> **What needs to be done**: Pull out every line with the word "computer" from the entries below.

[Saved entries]
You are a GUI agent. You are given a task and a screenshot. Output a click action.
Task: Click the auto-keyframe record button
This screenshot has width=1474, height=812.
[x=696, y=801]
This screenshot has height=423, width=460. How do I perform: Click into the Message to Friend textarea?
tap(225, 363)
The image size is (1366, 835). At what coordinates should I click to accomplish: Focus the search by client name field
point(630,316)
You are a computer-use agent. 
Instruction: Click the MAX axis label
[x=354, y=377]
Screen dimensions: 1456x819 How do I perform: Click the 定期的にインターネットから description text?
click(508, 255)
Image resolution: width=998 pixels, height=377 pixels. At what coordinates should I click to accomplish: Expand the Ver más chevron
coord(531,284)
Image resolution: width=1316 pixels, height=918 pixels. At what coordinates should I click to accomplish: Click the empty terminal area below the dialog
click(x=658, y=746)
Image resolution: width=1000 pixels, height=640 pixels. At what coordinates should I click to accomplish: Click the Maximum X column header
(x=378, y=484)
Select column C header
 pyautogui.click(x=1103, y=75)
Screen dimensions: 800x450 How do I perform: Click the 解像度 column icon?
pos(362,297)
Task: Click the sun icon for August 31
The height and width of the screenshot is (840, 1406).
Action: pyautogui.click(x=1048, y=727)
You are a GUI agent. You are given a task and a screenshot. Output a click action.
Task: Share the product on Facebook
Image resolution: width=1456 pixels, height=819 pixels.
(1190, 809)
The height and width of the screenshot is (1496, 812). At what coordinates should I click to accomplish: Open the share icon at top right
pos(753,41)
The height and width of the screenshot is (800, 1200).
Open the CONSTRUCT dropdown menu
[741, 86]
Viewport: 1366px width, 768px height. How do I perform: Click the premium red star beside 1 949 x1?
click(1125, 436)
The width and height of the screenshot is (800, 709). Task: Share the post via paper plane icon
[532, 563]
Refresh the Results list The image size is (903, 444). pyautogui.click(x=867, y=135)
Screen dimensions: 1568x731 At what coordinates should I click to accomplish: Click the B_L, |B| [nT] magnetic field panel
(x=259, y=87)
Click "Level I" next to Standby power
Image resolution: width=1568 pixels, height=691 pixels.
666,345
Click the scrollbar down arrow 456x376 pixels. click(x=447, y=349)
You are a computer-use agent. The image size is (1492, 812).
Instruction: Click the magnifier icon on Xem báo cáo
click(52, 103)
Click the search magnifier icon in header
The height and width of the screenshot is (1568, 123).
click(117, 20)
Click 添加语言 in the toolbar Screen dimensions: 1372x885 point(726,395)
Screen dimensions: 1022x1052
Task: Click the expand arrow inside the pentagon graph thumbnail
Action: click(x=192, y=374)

> **Answer area**:
You are a computer-use agent. 
You are a computer-use agent. The image size is (1492, 812).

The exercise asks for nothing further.